Impacts de la pollution de l’air à 2050

Une publication dans Nature mi-septembre explore les liens entre pollution de l’air extérieur et mortalité prématurée. S’appuyant sur des études épidémiologiques reliant risque de décès, ozone et microparticules (d’un diamètre inférieur à 2,5 micromètres – PM2,5), les chercheurs ont distingué 7 sources possibles comme les automobiles, les centrales électriques ou l’agriculture. De leurs calculs, ils déduisent un bilan pour l’année 2010 : 3,3 millions de décès (entre 1,61 et 4,81 millions pour un intervalle de confiance de 95 %) à l’échelle mondiale, soit une estimation proche de celle de l’OMS (3,5 millions).

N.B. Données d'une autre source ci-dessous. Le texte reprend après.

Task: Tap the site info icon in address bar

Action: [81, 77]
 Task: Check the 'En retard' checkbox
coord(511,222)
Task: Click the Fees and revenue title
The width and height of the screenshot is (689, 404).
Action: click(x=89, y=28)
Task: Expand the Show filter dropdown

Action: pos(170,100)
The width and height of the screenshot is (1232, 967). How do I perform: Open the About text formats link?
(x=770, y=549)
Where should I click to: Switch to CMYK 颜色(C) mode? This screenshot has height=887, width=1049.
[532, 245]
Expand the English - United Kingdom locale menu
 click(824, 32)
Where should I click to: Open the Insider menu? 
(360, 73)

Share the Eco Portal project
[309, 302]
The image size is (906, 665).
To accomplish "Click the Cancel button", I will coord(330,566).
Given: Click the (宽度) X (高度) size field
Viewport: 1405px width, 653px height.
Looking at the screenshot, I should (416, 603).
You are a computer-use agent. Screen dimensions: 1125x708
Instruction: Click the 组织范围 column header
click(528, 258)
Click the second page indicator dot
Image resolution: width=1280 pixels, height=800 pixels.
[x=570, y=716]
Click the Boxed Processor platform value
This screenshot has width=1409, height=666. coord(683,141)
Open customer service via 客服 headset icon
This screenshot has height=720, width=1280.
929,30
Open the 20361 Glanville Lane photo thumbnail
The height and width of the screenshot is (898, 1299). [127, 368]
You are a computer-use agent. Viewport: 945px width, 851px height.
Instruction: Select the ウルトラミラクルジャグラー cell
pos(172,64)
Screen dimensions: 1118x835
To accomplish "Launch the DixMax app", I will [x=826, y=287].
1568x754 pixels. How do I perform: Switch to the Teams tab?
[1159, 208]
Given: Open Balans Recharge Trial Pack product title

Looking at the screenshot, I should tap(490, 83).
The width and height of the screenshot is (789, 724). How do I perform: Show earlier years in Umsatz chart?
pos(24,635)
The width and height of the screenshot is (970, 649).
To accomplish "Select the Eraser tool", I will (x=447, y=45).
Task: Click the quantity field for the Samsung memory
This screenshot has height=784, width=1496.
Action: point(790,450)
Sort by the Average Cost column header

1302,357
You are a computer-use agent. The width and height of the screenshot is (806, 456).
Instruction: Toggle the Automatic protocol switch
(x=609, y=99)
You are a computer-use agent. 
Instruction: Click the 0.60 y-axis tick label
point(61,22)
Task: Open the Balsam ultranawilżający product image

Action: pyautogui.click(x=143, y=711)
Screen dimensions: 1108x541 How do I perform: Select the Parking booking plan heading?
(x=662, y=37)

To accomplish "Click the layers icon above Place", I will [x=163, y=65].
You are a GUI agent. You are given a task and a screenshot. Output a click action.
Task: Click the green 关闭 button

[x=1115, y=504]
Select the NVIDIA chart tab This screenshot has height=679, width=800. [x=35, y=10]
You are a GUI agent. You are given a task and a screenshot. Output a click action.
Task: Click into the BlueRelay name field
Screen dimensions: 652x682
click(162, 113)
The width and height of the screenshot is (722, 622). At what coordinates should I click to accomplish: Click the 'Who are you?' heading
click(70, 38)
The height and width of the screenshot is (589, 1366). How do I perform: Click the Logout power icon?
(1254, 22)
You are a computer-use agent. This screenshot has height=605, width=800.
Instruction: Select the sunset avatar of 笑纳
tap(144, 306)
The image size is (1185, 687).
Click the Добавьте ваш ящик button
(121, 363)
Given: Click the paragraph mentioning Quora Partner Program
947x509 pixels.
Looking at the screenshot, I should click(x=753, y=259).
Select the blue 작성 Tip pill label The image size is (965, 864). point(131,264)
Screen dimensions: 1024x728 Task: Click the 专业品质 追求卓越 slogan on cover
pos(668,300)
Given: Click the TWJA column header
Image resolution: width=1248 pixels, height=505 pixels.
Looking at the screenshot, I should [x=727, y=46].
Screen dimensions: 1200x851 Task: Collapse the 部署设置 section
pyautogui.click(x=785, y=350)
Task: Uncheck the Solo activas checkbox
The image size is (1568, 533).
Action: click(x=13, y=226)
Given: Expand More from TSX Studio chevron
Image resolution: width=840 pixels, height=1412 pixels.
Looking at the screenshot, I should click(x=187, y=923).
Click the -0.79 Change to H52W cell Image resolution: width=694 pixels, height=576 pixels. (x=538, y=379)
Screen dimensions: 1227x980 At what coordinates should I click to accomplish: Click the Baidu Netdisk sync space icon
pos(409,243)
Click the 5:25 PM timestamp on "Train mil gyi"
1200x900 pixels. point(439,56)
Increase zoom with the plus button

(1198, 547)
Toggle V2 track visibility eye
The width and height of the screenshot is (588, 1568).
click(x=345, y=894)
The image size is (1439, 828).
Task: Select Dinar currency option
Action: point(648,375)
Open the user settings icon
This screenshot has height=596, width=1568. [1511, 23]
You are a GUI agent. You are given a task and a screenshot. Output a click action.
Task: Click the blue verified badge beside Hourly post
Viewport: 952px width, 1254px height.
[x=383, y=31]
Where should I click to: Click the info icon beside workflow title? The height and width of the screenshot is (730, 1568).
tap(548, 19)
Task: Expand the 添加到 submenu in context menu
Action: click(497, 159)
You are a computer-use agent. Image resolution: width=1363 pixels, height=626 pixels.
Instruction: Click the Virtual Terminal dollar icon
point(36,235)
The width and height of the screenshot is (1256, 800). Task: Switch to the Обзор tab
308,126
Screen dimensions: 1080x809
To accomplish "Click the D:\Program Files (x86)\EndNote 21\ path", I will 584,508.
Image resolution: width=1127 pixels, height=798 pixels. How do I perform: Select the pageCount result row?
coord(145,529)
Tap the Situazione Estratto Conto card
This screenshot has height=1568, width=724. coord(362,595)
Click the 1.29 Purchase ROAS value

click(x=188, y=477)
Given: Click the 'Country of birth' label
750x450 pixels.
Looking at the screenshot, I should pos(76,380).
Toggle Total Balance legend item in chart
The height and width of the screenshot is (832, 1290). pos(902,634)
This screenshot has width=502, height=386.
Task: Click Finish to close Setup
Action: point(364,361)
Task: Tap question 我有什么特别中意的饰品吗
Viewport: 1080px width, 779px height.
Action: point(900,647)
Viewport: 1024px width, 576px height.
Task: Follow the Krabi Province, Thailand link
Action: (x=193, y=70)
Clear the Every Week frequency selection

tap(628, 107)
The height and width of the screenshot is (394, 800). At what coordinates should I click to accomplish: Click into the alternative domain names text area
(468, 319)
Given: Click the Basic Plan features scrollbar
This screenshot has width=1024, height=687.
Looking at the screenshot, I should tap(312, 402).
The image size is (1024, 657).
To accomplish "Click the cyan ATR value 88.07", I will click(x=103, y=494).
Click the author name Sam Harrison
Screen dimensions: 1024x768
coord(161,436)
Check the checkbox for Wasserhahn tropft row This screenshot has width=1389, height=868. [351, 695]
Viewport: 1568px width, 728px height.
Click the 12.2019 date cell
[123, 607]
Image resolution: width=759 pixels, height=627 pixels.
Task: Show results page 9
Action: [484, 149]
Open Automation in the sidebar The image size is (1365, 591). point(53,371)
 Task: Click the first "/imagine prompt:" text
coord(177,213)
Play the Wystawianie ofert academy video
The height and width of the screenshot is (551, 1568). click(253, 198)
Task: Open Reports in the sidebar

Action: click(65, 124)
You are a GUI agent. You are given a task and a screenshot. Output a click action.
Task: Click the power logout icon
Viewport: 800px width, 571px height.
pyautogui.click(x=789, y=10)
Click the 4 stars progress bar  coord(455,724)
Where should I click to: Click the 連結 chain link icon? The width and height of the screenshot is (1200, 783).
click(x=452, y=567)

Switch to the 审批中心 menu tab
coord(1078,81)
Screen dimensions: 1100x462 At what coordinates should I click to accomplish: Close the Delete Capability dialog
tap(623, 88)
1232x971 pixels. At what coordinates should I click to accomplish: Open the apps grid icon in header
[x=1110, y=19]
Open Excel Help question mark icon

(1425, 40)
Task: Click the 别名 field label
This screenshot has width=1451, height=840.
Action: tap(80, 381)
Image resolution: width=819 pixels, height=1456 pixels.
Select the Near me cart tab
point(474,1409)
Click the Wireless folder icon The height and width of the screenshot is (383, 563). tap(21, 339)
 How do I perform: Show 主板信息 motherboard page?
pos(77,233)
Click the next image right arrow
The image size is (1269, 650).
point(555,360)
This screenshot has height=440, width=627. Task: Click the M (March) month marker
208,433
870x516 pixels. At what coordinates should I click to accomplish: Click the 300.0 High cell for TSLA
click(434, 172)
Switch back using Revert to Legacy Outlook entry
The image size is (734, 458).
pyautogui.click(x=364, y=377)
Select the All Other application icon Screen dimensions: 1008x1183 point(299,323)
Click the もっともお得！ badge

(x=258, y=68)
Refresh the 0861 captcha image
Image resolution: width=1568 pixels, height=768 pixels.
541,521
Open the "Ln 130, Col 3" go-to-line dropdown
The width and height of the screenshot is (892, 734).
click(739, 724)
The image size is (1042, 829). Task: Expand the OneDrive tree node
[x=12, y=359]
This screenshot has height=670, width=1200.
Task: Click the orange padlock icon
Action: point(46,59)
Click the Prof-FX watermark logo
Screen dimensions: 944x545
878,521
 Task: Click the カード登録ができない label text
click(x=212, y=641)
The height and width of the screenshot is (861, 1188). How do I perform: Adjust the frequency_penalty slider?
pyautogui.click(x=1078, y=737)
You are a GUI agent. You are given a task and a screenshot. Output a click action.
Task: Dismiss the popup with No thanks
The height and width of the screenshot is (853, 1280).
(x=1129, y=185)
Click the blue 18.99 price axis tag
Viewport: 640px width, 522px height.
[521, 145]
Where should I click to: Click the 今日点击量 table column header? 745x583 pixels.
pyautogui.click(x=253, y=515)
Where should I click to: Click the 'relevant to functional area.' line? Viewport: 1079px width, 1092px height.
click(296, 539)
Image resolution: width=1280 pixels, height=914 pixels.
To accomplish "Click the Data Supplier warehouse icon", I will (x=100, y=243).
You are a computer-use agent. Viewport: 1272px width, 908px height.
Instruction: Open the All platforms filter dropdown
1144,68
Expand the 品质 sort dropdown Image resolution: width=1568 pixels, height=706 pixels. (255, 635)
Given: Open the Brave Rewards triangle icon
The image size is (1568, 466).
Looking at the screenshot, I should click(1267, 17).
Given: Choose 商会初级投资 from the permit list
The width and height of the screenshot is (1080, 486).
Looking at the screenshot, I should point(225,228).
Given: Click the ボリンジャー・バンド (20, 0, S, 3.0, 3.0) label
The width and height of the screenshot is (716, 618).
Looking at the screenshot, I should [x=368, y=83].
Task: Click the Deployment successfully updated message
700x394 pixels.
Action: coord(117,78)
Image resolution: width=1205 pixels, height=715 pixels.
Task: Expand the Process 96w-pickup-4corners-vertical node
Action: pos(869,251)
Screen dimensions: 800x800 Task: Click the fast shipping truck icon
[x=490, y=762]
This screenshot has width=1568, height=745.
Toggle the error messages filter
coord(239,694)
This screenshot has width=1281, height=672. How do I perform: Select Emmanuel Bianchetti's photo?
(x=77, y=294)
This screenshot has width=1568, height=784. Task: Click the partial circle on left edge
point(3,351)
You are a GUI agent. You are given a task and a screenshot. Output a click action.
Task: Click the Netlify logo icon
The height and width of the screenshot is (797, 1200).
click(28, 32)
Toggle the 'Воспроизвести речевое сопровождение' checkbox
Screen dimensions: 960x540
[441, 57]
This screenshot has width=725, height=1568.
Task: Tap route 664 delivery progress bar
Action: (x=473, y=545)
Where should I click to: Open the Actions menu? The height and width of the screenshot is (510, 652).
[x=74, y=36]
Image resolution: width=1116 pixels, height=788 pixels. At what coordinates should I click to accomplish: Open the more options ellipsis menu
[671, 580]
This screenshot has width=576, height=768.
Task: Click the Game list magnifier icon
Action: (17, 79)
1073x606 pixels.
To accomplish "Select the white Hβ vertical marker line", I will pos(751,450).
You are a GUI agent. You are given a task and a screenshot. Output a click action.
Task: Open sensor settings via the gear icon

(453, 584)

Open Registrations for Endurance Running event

Malgré plusieurs limites, du fait notamment du manque de données ou d’hypothèses sur la toxicité des molécules (ex : identique pour les PM2,5 quelle que soit la source), cette étude conclut que la première source de pollution est l’énergie résidentielle (31 % des décès prématurés en 2010) en lien avec le chauffage et la cuisine, en particulier en Inde et en Chine. La seconde source au niveau mondial est l’agriculture (environ 20 %), liée à l’ammoniac qui peut être converti en particules fines d’après les auteurs. Plus précisément, en Europe, à l’Est des États-Unis, en Russie et en Asie de l’Est, ces émissions agricoles sont la première source identifiée par les chercheurs. Enfin, dans les projections réalisées à l’horizon 2050, selon un scénario tendanciel (autrement dit sans mesures prises relatives à la qualité de l’air), les auteurs estiment que les décès liés à la pollution de l’air extérieur pourraient doubler.